Another empress who corresponded with people far removed from her country and social circle was Catherine the Great of Russia, who was for many years a pen pal of the influential French philosopher and author Voltaire. The two conducted their entire relationship via letters, never actually meeting in person. When Catherine became empress after her husband Peter III’s death, she promoted the arts and is said to have seen herself as something of a philosopher.

This encouraged her to seek out the great minds of her day, and some, like Voltaire, already admired her and were more than willing to respond. Despite her authoritarian style of rule, Voltaire viewed her favorably in comparison with the French monarchy. In fact, he admired her so much that he even had a portrait of her in his bedroom.

The pair exchanged 26 letters, which have been described as “intimate” rather than diplomatic. The contents of the letters only became known in 2006, when a Russian art dealer purchased them from a private collection in Paris for €583,200.[7]

3 Elvis and Richard Nixon

It takes a certain level of fame and influence for a hastily scrawled letter on a bit of airline notepaper to score someone a meeting with the American president. But in 1970, Elvis Presley had reached that level. After flying to Washington D.C. in December of that year, the king of rock n’ roll delivered his letter to the White House and, just a few hours later, found himself in a room with President Richard Nixon.

Elvis’s goal was to get hold of a badge from the Bureau of Narcotics and Dangerous Drugs to add to his collection of police badges. To get this, he needed federal agent credentials, so in his letter, he appealed to the man with the most power to grant them to him.

Elvis wrote to Nixon about his love for his country, how he could communicate with anti-establishment groups because they did not see him as an enemy, and how he had studied drug abuse and communist brainwashing techniques. When they met, Elvis presented Nixon with a pistol as a gift, and in return, he was given his badge.[8]

2 J. Edgar Hoover and Martin Luther King Jr.

Anyone championing social change can expect to come up against challenges and underhand tactics, and civil rights leader Martin Luther King Jr. was no exception. One challenge he faced came in the form of a letter. Although anonymous, it was known to come from the FBI. At that time, the bureau was under the command of J. Edgar Hoover, who had the FBI monitor King, including wiretapping his home and office.

After having captured evidence on tape of his extramarital affairs, they sent King the tape along with an anonymous letter which denounced him as “evil,” “a colossal fraud,” and accused him of “immoral conduct lower than that of a beast.” The tone and language of the letter went further than simply attempting to discredit or embarrass King; the Senate Select Committee later interpreted it as an effort to get King to commit suicide.

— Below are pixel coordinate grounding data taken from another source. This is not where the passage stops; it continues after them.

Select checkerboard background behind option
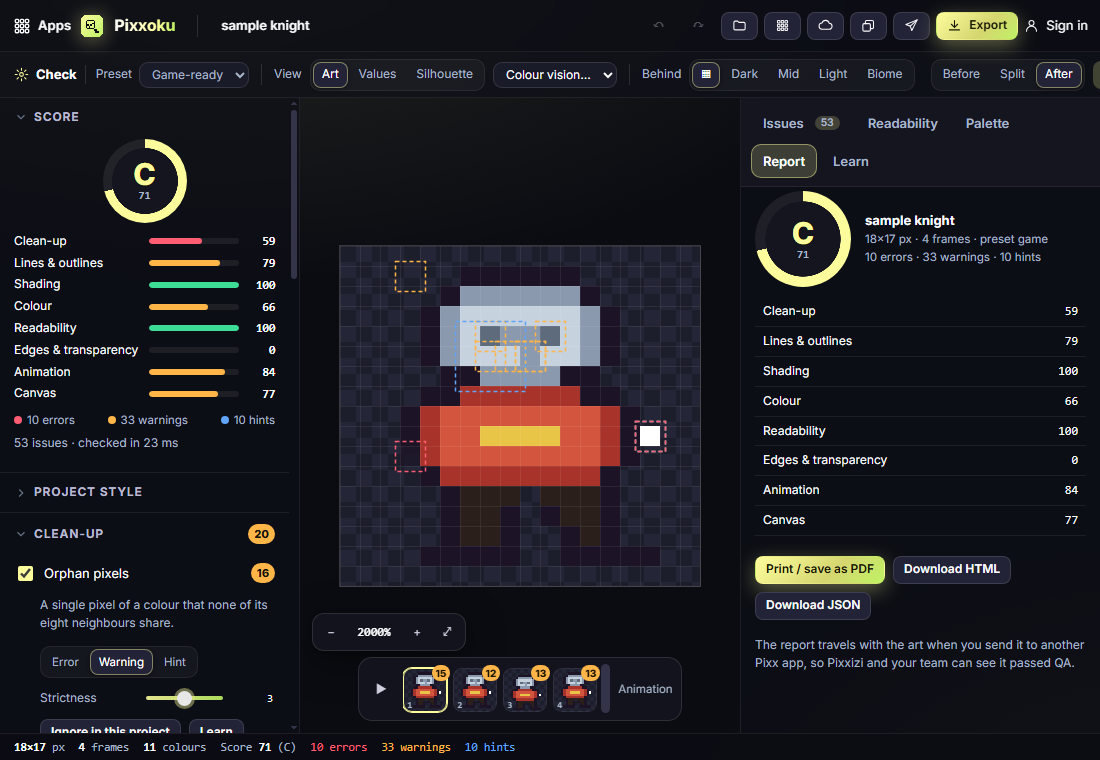Screen dimensions: 1100x760 706,74
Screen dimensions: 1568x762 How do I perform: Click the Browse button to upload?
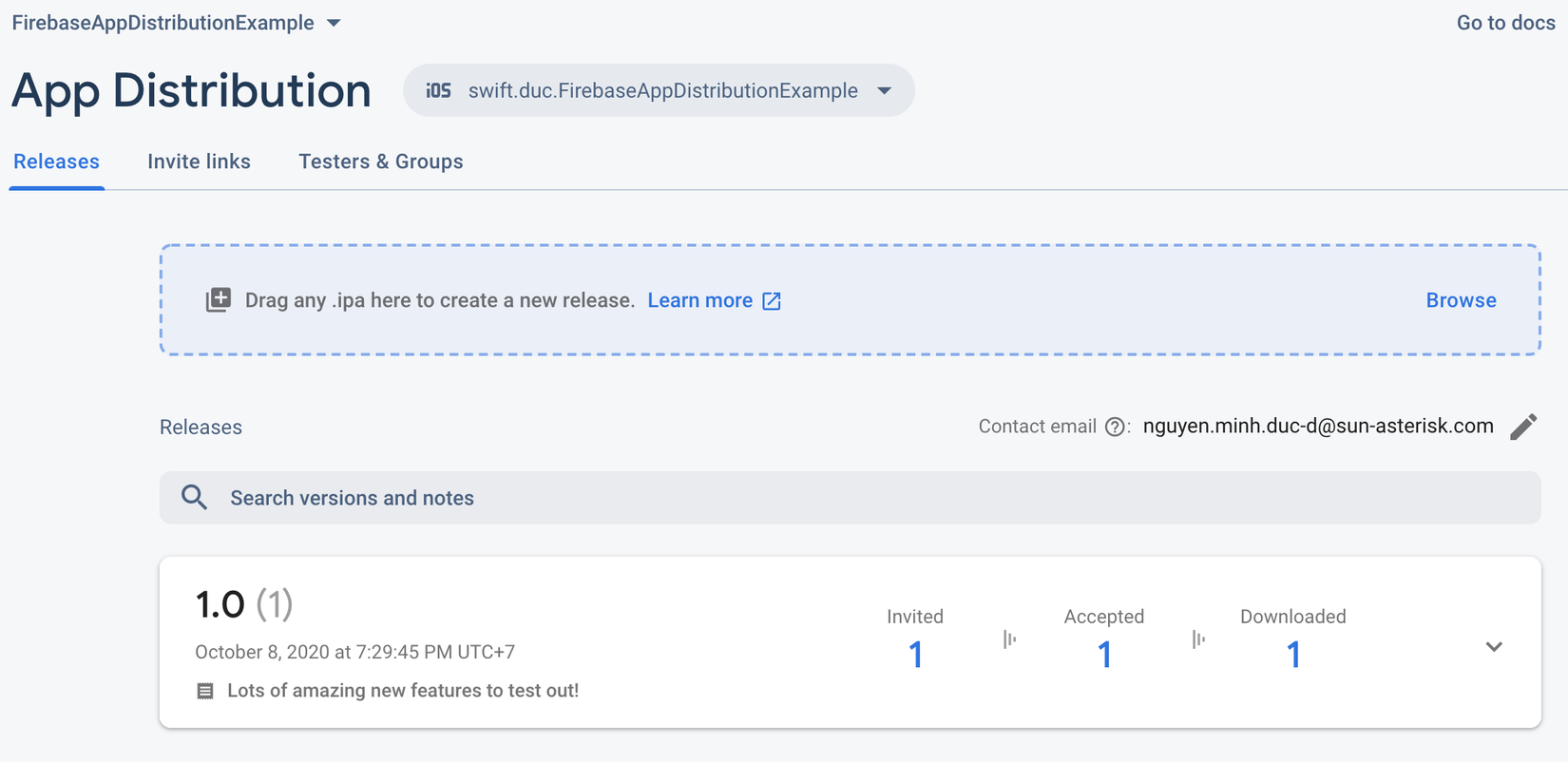1461,300
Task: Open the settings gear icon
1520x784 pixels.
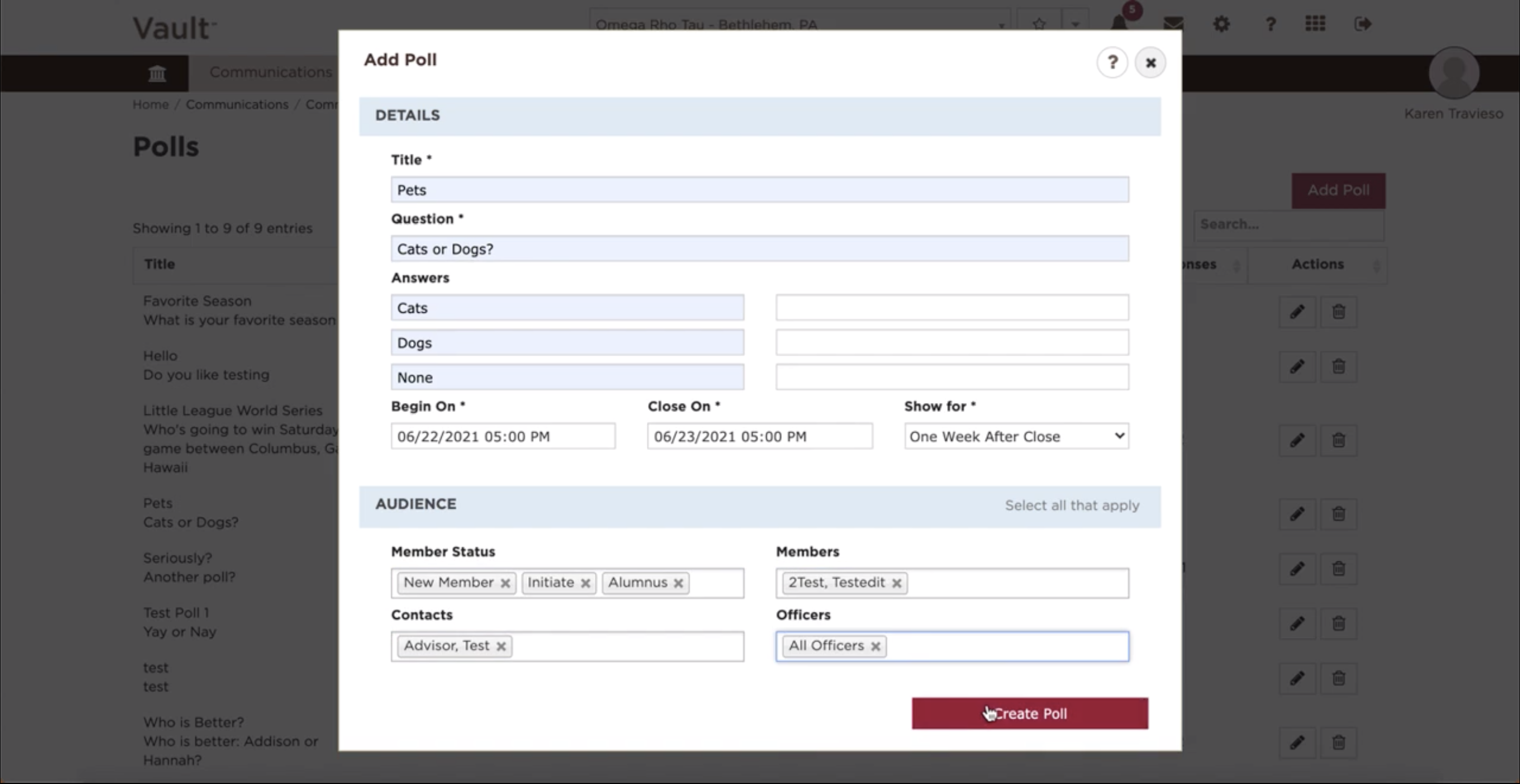Action: tap(1221, 24)

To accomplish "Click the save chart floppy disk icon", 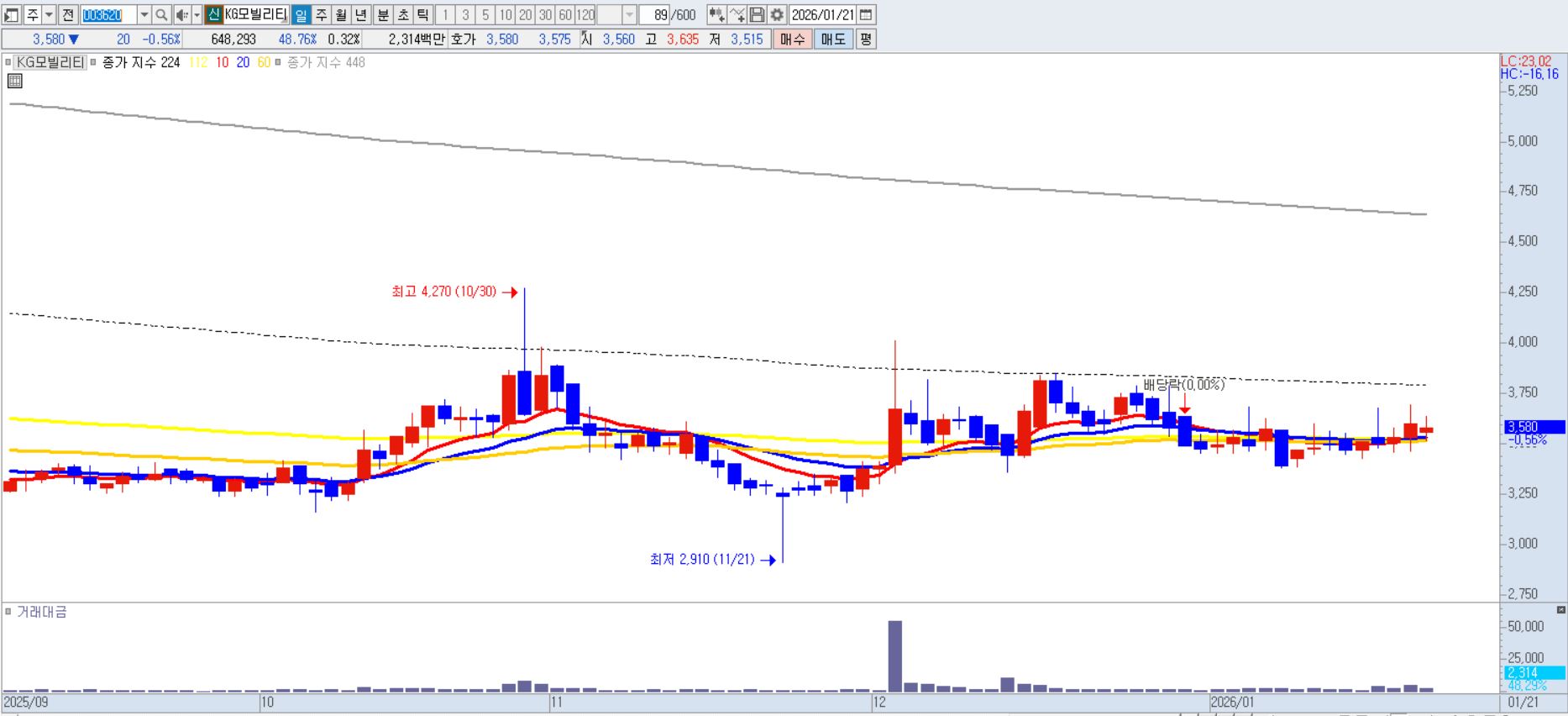I will (x=757, y=15).
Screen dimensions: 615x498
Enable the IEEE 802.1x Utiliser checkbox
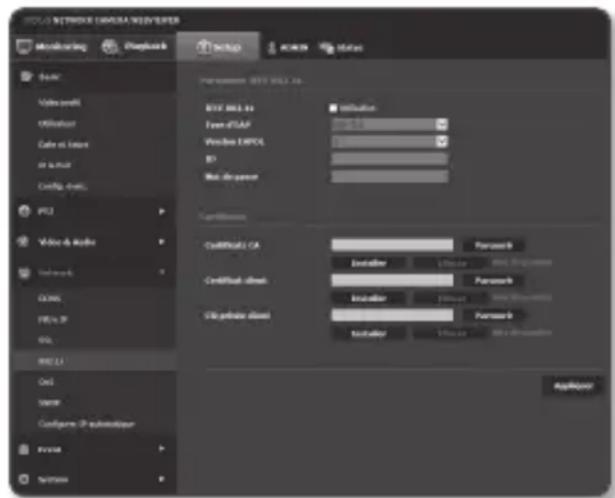tap(332, 108)
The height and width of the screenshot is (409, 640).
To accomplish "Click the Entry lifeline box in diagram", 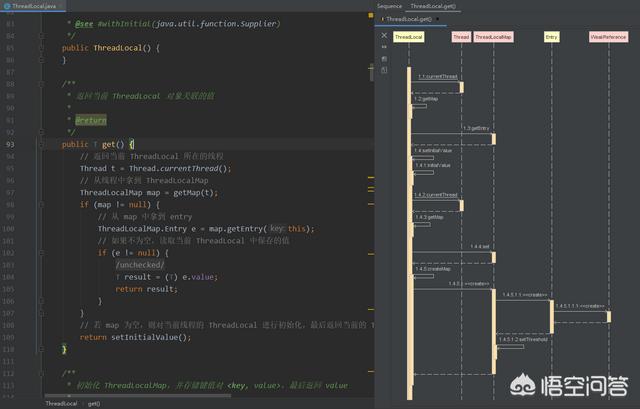I will (x=551, y=37).
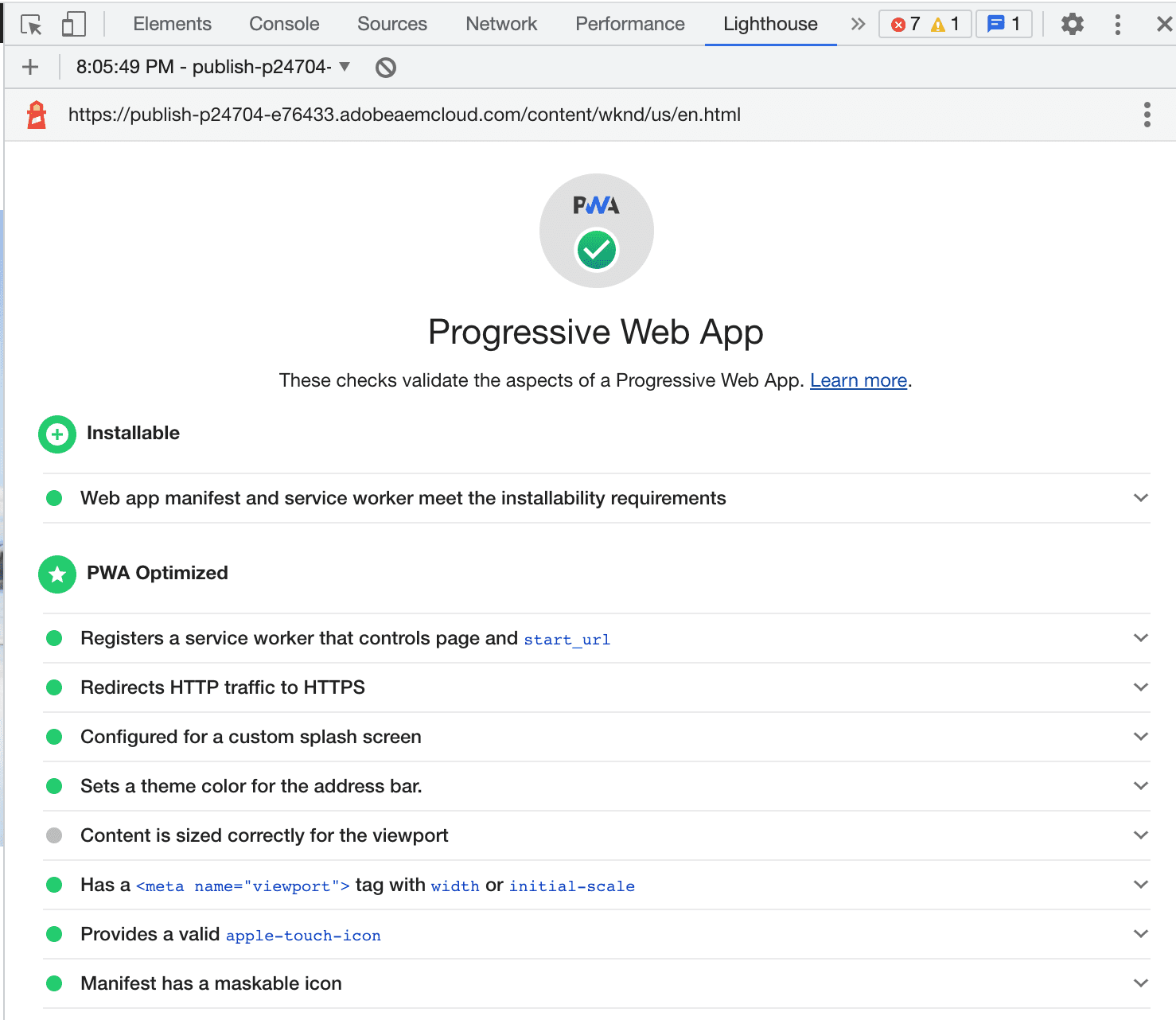Image resolution: width=1176 pixels, height=1020 pixels.
Task: Toggle the device toolbar icon
Action: [x=73, y=25]
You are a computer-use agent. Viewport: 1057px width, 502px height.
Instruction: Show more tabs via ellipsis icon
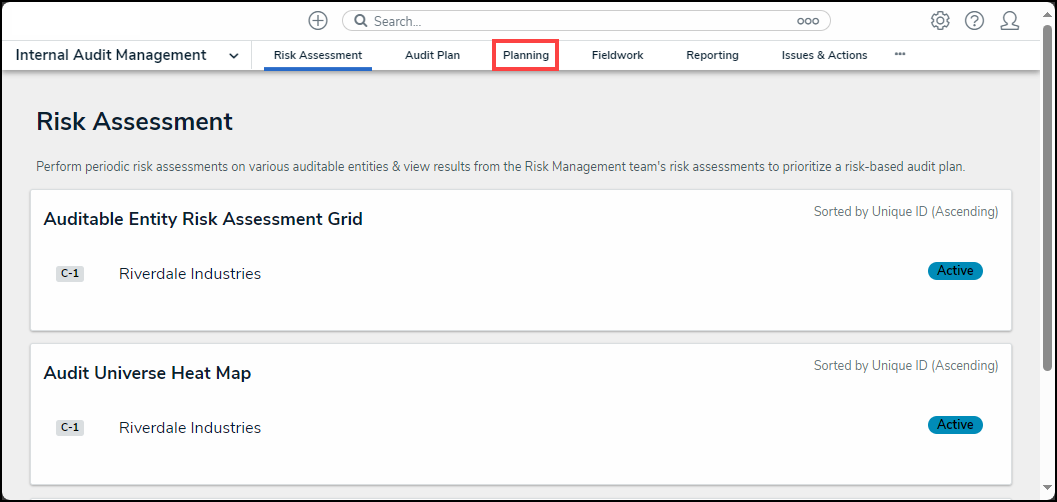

King was not convinced and, in a stroke of luck, the FBI had misjudged the media climate of the times. The press wanted nothing to do with the letter, and its contents did not become public until a decade later.[9]

1 Alexander Graham Bell and Helen Keller

While his most famous invention was sound-based, the inventor Alexander Graham Bell was extremely sympathetic toward the deaf. In fact, when he was older, he reflected that his work with the deaf pleased him more than his fame as the inventor of the telephone. While some of his methods have been criticized, his friendship and support of the deaf-blind author Helen Keller is evidence of how much he cared.

Bell first met her in 1886, while Keller was still a child, and supported her throughout her life. She was a regular guest in the Bell household, and he often sent her money as well as established a trust fund that paid for Keller’s education at the prestigious Radcliffe College. Around 1900, Bell learned how to use a braille typewriter so that he could write letters to Keller himself. This impressed Keller, who replied to his first attempt at a braille letter by writing that she had not found any mistakes and that it was almost as if he had clasped her hand in his.[10]